Textauszug:
☆ ☆ ☆

1Die Hochschulen können Verfahren der Videoaufsicht durch automatisierte Auswertung von Bild- oder Tondaten erproben, wenn diese auf Übungsklausuren beschränkt bleiben. 2§ 8 Abs. 1 Satz 2 gilt entsprechend. 3Die Studierenden müssen auf der Grundlage von Informationen nach § 3 Abs. 2 ausdrücklich in die mit dieser Prüfungsform verbundene Datenverarbeitung eingewilligt haben.
(1) Das Satzungsrecht der Hochschulen nach Art. 13 Abs. 1 Satz 2 in Verbindung mit Art. 61 Abs. 2 Satz 1 und Abs. 3 Satz 1 Nr. 8 des Bayerischen Hochschulgesetzes (BayHSchG) bleibt im Übrigen unberührt.
(2) Hochschulen, die elektronische Fernprüfungen durchführen, sind verpflichtet, an der Evaluierung nach Art. 61 Abs. 10 Satz 4 BayHSchG mitzuwirken.
§ 12
Inkrafttreten, Außerkrafttreten
(1) Diese Verordnung tritt mit Wirkung vom 20. April 2020 in Kraft.
(2) Diese Verordnung tritt am 31. Dezember 2024 außer Kraft.

☆ ☆ ☆

Bereitgestellte Daten:

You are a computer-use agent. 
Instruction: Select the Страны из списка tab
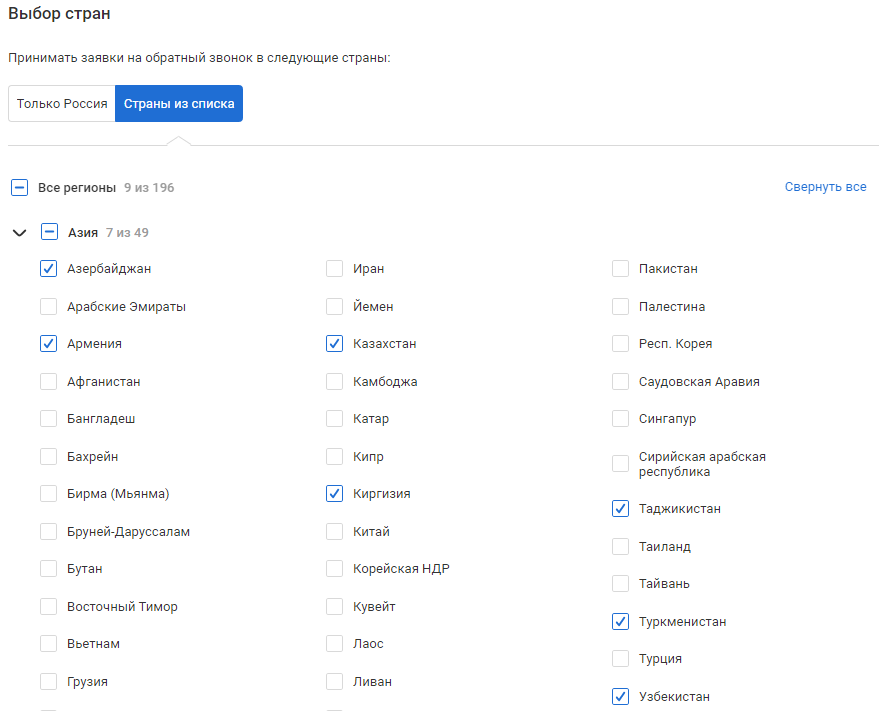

☆ ☆ ☆

Aufgaben:
A: Fasse den Absatz aus dem Textauszug, der mit „Die Hochschulen können Verfahren der Videoaufsicht“ beginnt, als knappe Liste zusammen, ohne eine der wesentlichen Aussagen wegzulassen.
B: Gib den Textauszug wortgetreu wieder, beginnend bei „1Die Hochschulen können“ und endend bei „4 BayHSchG mitzuwirken.“.
Stütze dich dabei nur auf den Textauszug.

Lösungen:
A:
- Hochschulen dürfen Videoaufsicht mit automatisierter Auswertung von Bild- oder Tondaten erproben, jedoch nur bei Übungsklausuren.
- § 8 Abs. 1 Satz 2 gilt entsprechend.
- Die Studierenden müssen, informiert nach § 3 Abs. 2, ausdrücklich in die damit verbundene Datenverarbeitung eingewilligt haben.

B:
1Die Hochschulen können Verfahren der Videoaufsicht durch automatisierte Auswertung von Bild- oder Tondaten erproben, wenn diese auf Übungsklausuren beschränkt bleiben. 2§ 8 Abs. 1 Satz 2 gilt entsprechend. 3Die Studierenden müssen auf der Grundlage von Informationen nach § 3 Abs. 2 ausdrücklich in die mit dieser Prüfungsform verbundene Datenverarbeitung eingewilligt haben.
(1) Das Satzungsrecht der Hochschulen nach Art. 13 Abs. 1 Satz 2 in Verbindung mit Art. 61 Abs. 2 Satz 1 und Abs. 3 Satz 1 Nr. 8 des Bayerischen Hochschulgesetzes (BayHSchG) bleibt im Übrigen unberührt.
(2) Hochschulen, die elektronische Fernprüfungen durchführen, sind verpflichtet, an der Evaluierung nach Art. 61 Abs. 10 Satz 4 BayHSchG mitzuwirken.